Overview

We all know about clustering. Take some data, slap an algorithm on it, K-means, spectral clusterins, the list goes on and on, and then voila! We get some meaningful partition of our dataset. Except there is only one problem. How do we know how many clusters our data should have? This is a real problem for which there is no perfect solution. In this tutorial I will explain the folklore of the Elbow method and how to do this visually, and then present a more rigorous statistical method to determine the optimal number of clusters found in this paper.

Elbow Folklore

You can’t touch it with your tongue, and you can graph the average internal per cluster sum of squares distance vs the number of clusters to find a visual “elbow” which is the optimal number of clusters. The average internal sum of squares is the average distance between points inside of a cluster.

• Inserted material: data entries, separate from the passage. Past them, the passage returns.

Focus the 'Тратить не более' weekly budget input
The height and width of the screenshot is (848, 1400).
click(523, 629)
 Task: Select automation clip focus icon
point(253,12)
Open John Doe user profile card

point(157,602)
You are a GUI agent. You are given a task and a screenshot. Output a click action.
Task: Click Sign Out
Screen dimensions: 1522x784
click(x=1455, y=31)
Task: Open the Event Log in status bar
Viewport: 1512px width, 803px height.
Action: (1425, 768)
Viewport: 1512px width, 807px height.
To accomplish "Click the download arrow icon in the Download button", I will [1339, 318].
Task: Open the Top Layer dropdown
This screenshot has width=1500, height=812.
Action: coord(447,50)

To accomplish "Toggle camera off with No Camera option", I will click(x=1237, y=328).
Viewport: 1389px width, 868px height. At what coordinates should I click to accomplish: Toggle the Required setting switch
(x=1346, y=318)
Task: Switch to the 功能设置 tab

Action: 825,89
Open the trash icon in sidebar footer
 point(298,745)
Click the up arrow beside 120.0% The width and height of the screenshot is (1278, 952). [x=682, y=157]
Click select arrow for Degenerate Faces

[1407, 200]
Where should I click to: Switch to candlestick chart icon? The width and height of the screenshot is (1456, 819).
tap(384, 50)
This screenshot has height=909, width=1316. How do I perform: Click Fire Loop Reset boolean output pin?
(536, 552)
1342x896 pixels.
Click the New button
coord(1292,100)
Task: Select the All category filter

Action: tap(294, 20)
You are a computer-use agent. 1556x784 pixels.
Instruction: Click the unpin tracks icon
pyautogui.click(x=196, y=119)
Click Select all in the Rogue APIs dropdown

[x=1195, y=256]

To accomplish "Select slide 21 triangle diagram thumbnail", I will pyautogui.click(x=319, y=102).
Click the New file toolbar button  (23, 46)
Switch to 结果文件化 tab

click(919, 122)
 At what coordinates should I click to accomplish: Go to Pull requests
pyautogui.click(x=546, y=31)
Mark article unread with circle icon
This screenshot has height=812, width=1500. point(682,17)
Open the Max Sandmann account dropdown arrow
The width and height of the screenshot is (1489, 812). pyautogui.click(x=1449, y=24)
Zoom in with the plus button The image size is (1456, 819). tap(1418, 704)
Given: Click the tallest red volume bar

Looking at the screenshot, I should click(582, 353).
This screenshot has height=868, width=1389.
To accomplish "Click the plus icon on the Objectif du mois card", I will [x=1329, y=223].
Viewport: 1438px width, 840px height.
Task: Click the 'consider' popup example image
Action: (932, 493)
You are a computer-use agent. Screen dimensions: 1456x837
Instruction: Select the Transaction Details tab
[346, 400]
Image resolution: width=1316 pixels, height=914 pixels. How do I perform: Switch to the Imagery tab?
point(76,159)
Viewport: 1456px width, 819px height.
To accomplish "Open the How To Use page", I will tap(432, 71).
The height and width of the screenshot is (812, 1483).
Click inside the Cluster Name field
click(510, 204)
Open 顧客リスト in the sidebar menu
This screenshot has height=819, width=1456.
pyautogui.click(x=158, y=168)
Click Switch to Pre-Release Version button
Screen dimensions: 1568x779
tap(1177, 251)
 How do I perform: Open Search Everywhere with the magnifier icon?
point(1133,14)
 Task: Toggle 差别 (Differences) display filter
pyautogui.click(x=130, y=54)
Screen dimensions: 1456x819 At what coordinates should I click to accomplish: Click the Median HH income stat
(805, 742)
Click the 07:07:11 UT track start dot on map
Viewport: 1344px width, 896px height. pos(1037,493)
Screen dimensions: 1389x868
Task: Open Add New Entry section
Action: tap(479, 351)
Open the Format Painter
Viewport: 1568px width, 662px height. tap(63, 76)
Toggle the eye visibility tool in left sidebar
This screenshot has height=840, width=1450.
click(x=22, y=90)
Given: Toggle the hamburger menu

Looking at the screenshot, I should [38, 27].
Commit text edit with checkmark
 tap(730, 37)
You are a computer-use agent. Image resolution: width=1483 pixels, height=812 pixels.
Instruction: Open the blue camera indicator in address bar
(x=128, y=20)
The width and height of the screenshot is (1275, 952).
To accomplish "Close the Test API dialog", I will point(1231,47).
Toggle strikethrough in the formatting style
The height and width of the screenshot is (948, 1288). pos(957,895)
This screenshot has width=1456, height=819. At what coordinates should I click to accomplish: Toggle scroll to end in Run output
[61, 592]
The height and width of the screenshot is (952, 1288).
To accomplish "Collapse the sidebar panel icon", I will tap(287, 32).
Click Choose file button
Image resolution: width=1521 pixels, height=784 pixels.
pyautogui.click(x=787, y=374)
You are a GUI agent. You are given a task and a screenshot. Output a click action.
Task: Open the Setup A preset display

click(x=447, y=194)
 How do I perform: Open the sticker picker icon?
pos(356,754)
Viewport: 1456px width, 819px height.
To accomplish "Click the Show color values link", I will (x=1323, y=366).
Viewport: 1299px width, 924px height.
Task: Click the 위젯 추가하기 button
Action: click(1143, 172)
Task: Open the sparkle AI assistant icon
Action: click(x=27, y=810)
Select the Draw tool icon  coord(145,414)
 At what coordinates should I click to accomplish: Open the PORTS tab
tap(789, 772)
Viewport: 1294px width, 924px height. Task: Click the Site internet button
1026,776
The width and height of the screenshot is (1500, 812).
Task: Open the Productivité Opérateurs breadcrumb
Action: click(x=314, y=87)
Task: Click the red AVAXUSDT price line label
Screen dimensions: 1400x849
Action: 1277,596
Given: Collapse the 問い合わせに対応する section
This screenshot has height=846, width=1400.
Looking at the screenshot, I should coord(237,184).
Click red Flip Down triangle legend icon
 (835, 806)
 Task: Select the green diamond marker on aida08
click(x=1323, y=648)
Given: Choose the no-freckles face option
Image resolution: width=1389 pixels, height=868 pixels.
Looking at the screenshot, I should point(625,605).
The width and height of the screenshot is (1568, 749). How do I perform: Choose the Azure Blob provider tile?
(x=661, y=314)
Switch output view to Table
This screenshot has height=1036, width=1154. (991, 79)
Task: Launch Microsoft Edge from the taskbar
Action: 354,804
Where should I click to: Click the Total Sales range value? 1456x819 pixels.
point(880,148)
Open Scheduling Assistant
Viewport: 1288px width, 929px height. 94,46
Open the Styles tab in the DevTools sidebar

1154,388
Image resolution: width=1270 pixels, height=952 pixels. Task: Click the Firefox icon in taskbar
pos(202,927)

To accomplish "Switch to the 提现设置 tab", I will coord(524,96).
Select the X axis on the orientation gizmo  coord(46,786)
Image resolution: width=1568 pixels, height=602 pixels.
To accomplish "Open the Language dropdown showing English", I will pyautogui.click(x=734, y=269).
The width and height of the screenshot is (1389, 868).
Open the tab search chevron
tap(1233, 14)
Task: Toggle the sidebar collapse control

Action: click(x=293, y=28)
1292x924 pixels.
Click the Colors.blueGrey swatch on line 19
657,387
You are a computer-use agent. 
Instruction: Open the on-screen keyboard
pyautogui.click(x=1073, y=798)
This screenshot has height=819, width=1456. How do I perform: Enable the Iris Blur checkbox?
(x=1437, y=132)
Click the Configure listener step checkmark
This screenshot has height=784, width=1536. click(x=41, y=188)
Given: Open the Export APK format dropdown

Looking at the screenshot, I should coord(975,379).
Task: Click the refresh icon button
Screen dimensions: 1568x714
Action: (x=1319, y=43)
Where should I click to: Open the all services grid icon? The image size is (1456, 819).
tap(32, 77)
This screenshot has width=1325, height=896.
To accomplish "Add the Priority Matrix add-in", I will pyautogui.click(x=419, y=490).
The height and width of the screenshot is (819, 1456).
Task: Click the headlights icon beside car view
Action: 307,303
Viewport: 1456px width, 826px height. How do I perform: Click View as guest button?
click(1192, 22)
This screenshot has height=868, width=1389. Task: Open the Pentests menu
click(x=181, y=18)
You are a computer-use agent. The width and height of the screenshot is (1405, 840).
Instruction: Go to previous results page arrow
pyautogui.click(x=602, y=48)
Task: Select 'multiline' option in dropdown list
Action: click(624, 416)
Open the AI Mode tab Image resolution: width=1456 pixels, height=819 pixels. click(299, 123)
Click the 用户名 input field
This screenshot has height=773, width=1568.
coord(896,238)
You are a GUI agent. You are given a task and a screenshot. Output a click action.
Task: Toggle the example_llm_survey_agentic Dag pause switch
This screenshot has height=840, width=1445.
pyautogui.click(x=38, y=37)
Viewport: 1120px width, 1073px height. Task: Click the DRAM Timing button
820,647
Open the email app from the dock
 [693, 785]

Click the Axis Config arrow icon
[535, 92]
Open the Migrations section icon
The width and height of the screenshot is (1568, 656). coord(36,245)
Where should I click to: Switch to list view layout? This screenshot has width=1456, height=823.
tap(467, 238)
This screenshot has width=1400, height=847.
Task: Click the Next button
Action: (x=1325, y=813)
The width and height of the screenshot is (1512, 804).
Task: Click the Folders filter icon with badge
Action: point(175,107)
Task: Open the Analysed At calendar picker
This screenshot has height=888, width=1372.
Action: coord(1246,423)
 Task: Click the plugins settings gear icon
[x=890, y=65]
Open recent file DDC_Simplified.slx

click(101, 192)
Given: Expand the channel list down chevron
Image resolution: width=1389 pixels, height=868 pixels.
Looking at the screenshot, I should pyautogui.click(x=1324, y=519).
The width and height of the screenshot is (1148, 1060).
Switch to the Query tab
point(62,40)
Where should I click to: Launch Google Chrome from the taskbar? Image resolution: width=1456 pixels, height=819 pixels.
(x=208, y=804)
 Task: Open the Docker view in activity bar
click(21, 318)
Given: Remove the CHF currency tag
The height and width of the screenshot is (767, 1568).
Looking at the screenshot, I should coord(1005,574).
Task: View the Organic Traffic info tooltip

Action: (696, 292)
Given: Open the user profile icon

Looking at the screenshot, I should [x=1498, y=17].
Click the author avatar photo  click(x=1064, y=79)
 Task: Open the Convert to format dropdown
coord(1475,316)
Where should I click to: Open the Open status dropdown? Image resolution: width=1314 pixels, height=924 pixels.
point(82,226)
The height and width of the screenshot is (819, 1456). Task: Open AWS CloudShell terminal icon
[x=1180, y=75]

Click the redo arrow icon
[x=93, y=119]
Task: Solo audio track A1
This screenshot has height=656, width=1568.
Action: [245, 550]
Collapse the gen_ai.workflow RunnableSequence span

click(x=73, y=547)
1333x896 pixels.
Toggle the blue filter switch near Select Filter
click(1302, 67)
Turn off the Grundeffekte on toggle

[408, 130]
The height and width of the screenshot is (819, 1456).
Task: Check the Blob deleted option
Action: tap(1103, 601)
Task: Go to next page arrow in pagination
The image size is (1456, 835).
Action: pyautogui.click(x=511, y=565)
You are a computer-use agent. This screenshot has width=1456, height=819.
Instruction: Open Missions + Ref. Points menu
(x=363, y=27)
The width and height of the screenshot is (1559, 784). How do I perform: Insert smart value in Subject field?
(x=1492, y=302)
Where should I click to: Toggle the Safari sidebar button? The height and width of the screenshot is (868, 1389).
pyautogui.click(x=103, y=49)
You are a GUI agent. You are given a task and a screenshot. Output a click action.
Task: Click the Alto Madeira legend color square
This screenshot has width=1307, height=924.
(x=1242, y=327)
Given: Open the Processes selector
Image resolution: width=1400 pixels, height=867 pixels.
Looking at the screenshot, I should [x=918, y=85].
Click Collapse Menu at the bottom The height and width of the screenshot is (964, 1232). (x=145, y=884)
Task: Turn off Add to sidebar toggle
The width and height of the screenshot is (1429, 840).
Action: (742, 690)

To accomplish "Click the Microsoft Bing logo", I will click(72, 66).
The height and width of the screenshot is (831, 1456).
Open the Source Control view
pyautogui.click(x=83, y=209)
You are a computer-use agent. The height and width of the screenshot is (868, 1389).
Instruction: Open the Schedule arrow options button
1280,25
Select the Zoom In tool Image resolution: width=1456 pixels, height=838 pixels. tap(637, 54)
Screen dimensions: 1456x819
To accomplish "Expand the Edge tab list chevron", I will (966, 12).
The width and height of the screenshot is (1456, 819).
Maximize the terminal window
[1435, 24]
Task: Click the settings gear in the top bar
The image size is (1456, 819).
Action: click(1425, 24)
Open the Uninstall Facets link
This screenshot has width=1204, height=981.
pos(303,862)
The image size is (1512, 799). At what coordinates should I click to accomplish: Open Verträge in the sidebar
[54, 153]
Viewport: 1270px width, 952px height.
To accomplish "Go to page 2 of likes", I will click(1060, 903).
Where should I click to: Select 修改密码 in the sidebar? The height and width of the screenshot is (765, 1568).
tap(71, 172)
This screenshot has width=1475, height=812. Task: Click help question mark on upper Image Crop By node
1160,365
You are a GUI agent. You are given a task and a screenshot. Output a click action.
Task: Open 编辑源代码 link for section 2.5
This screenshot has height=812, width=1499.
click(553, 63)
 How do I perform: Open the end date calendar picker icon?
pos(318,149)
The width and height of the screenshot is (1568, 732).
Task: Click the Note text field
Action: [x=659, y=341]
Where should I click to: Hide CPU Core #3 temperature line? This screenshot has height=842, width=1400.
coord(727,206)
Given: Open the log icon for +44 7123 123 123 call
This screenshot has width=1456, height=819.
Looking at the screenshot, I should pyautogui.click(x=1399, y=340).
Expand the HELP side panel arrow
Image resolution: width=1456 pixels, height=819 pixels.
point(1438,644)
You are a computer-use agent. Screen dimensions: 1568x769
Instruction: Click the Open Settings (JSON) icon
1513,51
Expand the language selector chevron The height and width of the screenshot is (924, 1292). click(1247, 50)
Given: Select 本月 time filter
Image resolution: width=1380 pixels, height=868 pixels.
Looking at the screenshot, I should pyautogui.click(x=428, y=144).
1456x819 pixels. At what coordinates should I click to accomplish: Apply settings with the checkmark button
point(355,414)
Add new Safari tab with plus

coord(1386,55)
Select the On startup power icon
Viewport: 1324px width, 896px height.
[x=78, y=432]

Mathematically, \begin{align} W_k &= \sum_{r = 1}^k \frac{1}{n_r} D_r \end{align} Where \(k\) is the number of clusters, \(n_r\) is the number of points in cluster \(r\) and \(D_r\) is the sum of distances between all points in a cluster: \begin{align} D_r &= \sum_{i = 1}^{n_r - 1}\sum_{j = i}^{n_r} ||d_i - d_j||_2 \end{align} To see what I mean let’s take an example with three well separated clusters, and see what happens to the average internal sum of squares (\(W_k\)) as the number of clusters increases.

As you can see, at \(k=3\) the graph begins to flatten significantly. This point where the graph starts to smooth out is the prophesied “elbow” for which we have been looking.